_TEXTO SELECCIONADO_:
+--
Tiranía de la mayoría
24/10/17
El primer torneo de debate
tenía el límite de cuatro plazas para cada colegio mayor, por lo que se iba a
hacer una selección. Sin embargo, teóricamente porque no tenía más tiempo, Miguel,
el gallego que organiza el debate en nuestro colegio, decidió convocarnos para
el sábado a las 10 de la mañana. Aquella inteligente decisión hizo que solo los
que de verdad tenían ganas de hacerlo se presentasen con resaca y tremenda
fuerza de voluntad. Bueno, ellos y lo que no habíamos salido la noche anterior.
Sin embargo, tan solo cuatro personas aparecimos por el salón de actos aquella
mañana. Cuatro interesados para cuatro plazas vacantes. Ojalá todo en la vida
fuese así de fácil…
¿Conseguiría una mayor
cohesión solucionar los problemas actuales de la Unión Europea? Le dimos vueltas
a la pregunta del torneo, nos posicionamos y tuvimos que defender la postura
contraria a nuestros ideales. Alberto, Daida, José Luis y yo, los dos primeros
bastante resacosos, debatimos sobre algún otro tema para practicar la
improvisación y, aunque nos parecía que lo habíamos hecho de pena, Miguel dijo
que teníamos algo de base, un buen punto desde el que empezar a trabajar.
En la asignatura de
Introducción al Derecho Público, tenemos que leer, por grupos, periódicos como
ABC, El País, El Mundo y La Razón. El otro día encontramos en El Mundo una
entrevista que nos indignó. El entrevistado, un profesor de Filosofía de la
Complutense, aseguraba que: “El destino del 80% de los alumnos de la Facultad
de Filosofía o de Políticas es estar allí para acabar la carrera y seguir
viviendo a costa de sus padres. Es una tragedia. Y esto crea un estado de
desequilibrio mental extremo.” El profesor en cuestión debía de tenerles poco
aprecio a sus alumnos para decir que el 80% de ellos sufren un desequilibrio
mental extremo. A saber qué le habrán hecho… Pero, más allá del insulto (que
también nos incumbe a nosotros), lo que nos llamaba la atención era el
porcentaje, un número. ¿De dónde lo habría sacado? Dispuestos a averiguarlo,
los más indignados de la clase enviaron un correo electrónico a El Mundo,
exigiendo conocer la fuente de dicha afirmación. Consultamos al profesor de
Derecho, quien nos dijo que, al ser una entrevista, la responsabilidad sobre lo
escrito no estaba en el periódico, sino en el propio entrevistado. Nos sugirió
que, para hacer más presión, podíamos ir a la Facultad de Filosofía y poner una
queja en su departamento, exigiendo saber la fuente de su afirmación o, de no
existir, que retirase lo dicho. Tendremos toda la inestabilidad mental que
quiera, pero orgullo no nos falta. Aunque en este caso es difícil decidir si
tan solo se trata de orgullo o estamos hablando de dignidad.
+--
_EXTRACTOS DE DATOS_:
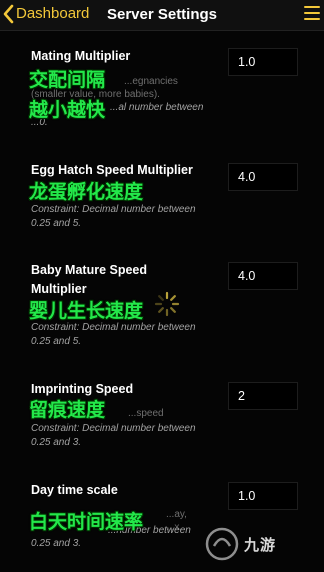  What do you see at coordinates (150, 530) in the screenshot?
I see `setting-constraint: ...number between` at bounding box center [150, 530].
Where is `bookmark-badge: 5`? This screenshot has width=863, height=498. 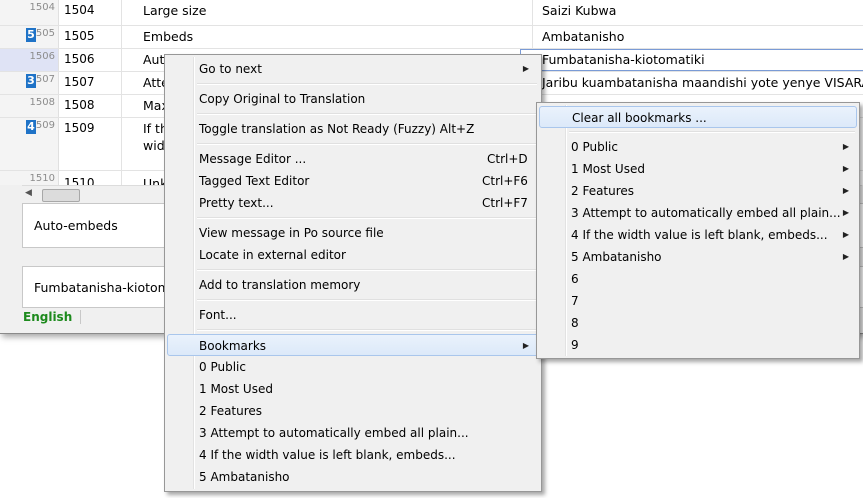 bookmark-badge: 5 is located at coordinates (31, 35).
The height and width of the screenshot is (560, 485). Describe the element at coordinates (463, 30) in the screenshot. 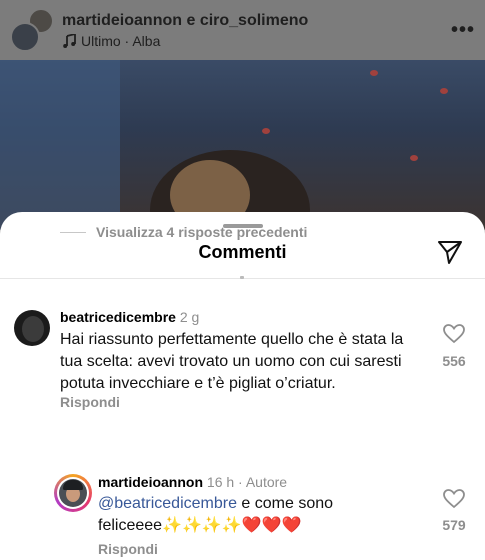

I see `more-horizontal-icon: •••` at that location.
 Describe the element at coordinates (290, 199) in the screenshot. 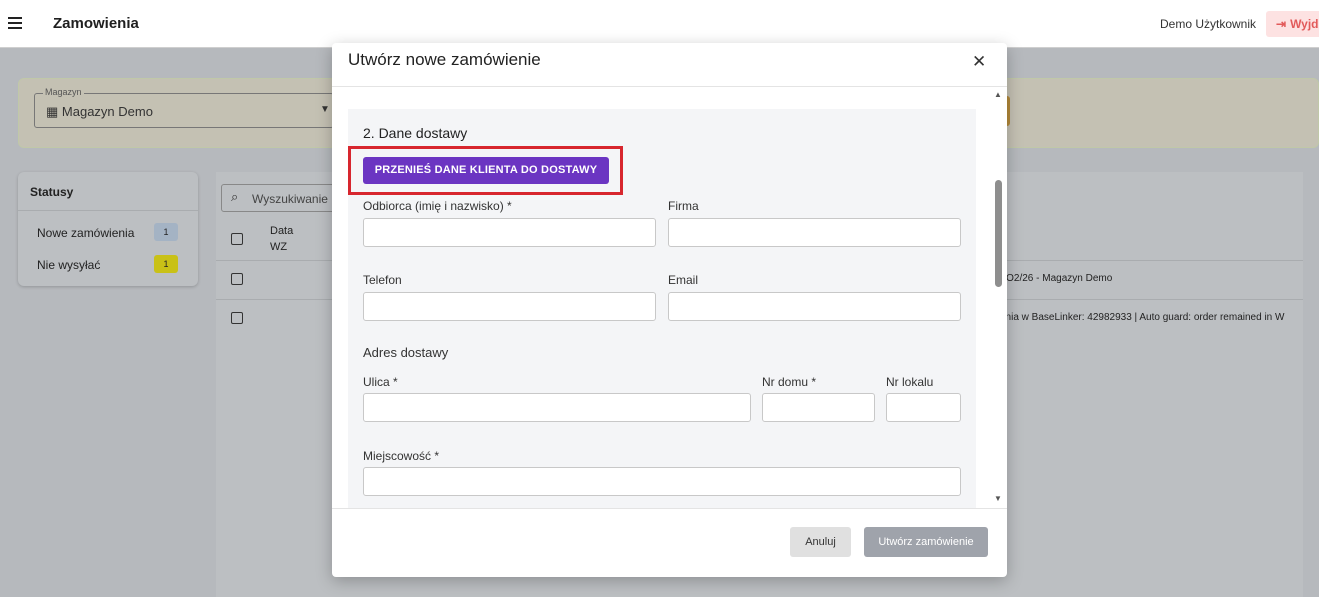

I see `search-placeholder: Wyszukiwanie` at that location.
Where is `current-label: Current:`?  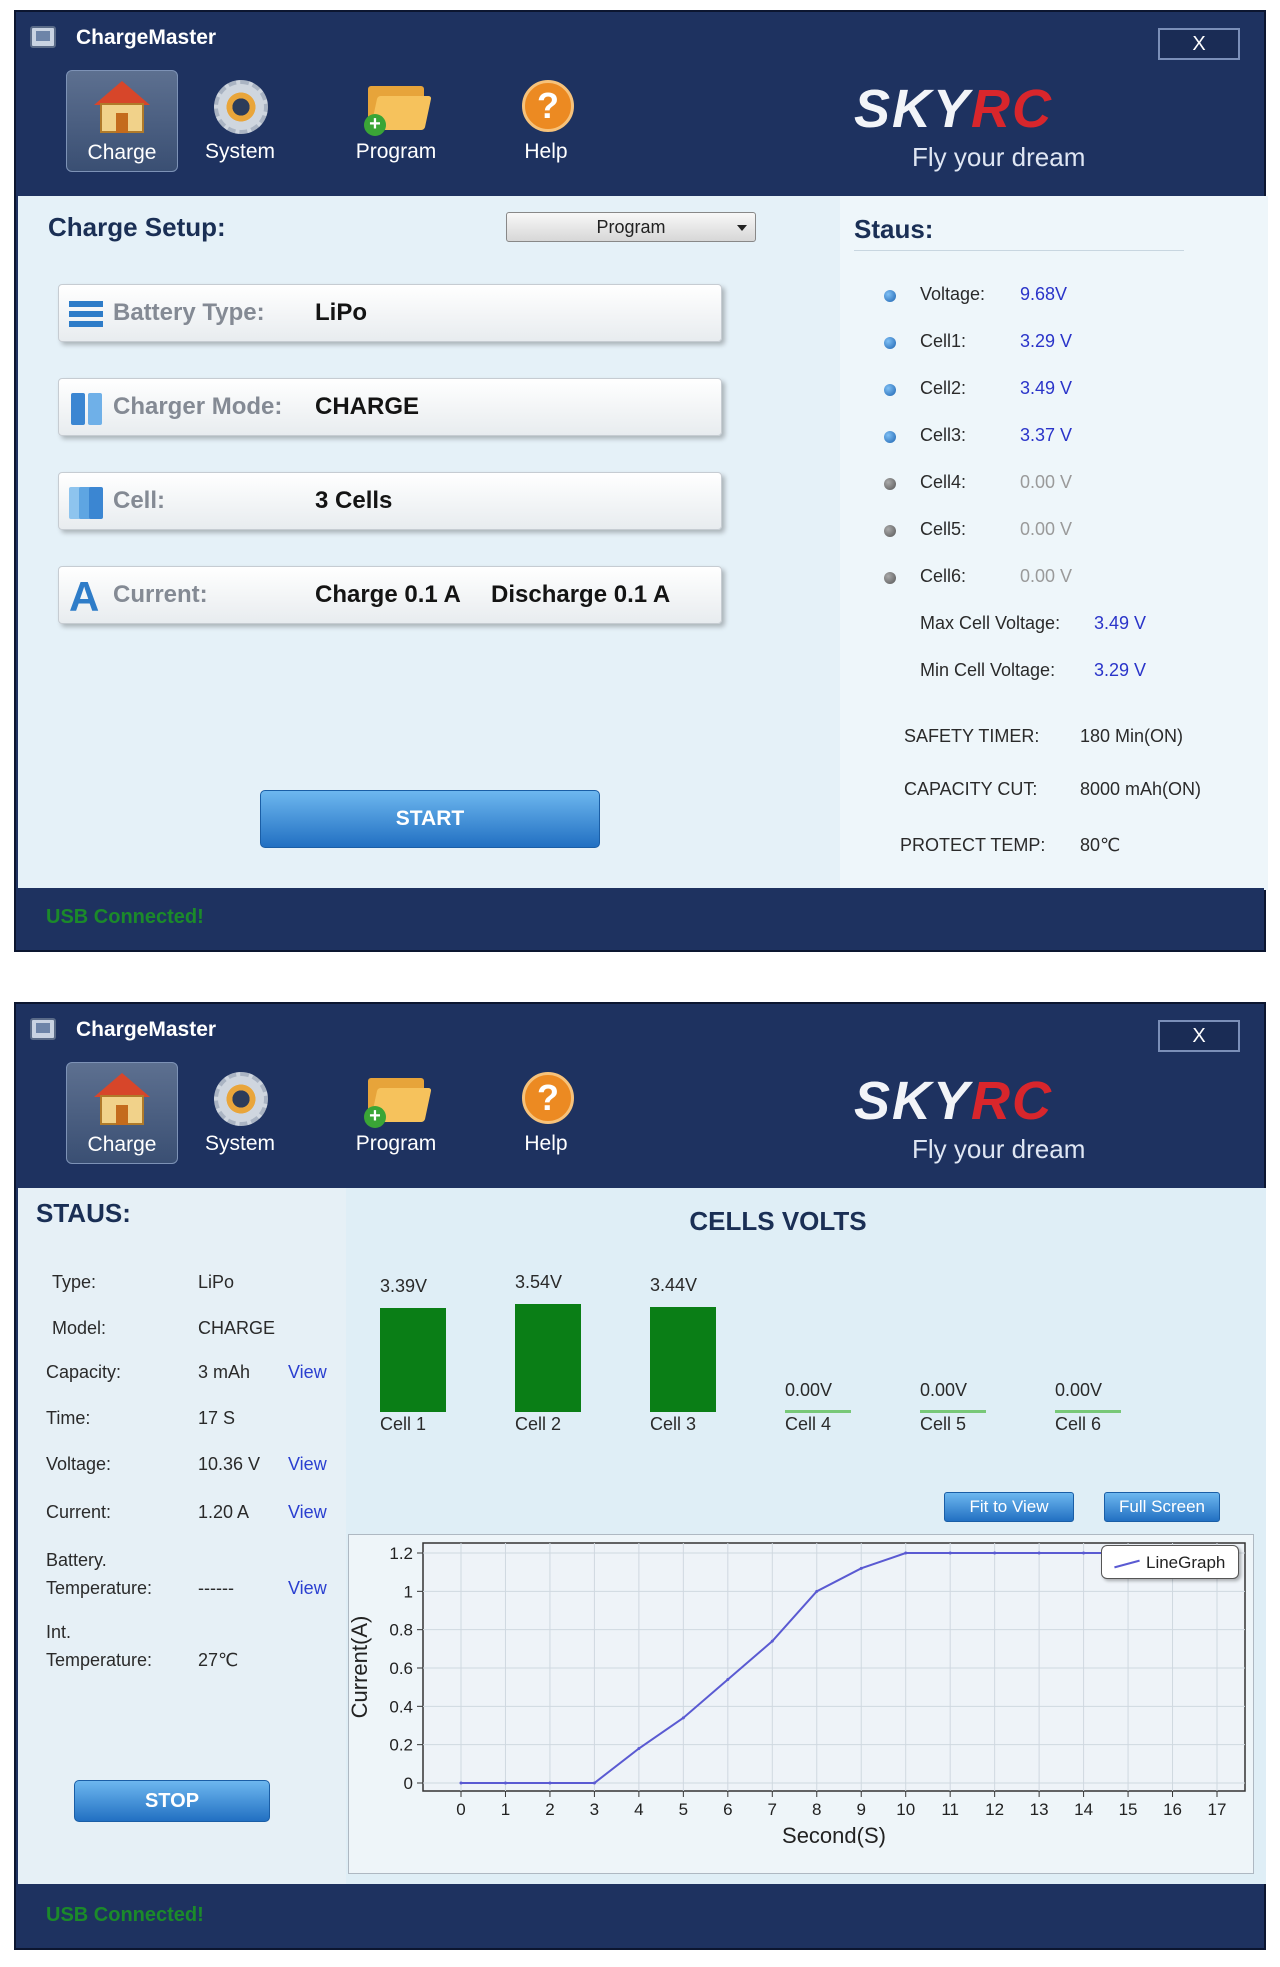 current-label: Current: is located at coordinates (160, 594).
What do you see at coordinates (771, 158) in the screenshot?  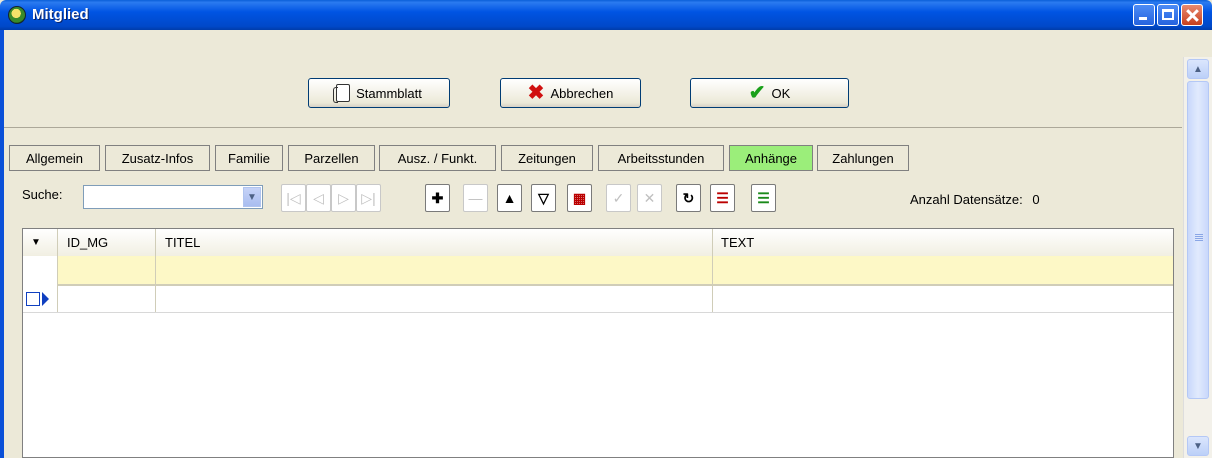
+--
_EJERCICIO 1_: Reproduce al pie de la letra el pasaje del texto seleccionado que empieza en "Sin embargo, tan" y termina en "empezar a trabajar.".
_EJERCICIO 2_: Convierte en una lista breve el párrafo del texto seleccionado que comienza con «¿Conseguiría una mayor cohesión», conservando sus datos principales.
Las filas provienen de una fuente distinta de la del texto seleccionado.

_TU SOLUCIÓN 1_:
Sin embargo, tan solo cuatro personas aparecimos por el salón de actos aquella
mañana. Cuatro interesados para cuatro plazas vacantes. Ojalá todo en la vida
fuese así de fácil…
¿Conseguiría una mayor
cohesión solucionar los problemas actuales de la Unión Europea? Le dimos vueltas
a la pregunta del torneo, nos posicionamos y tuvimos que defender la postura
contraria a nuestros ideales. Alberto, Daida, José Luis y yo, los dos primeros
bastante resacosos, debatimos sobre algún otro tema para practicar la
improvisación y, aunque nos parecía que lo habíamos hecho de pena, Miguel dijo
que teníamos algo de base, un buen punto desde el que empezar a trabajar.

_TU SOLUCIÓN 2_:
- La pregunta del torneo era si una mayor cohesión conseguiría solucionar los problemas actuales de la Unión Europea.
- Los participantes le dieron vueltas a la pregunta, tomaron posición y tuvieron que defender la postura contraria a sus ideales.
- Alberto, Daida, José Luis y quien narra debatieron además sobre otro tema para practicar la improvisación. Alberto y Daida estaban bastante resacosos.
- Al grupo le pareció que lo había hecho de pena. Aun así, Miguel dijo que tenían algo de base, un buen punto desde el que empezar a trabajar.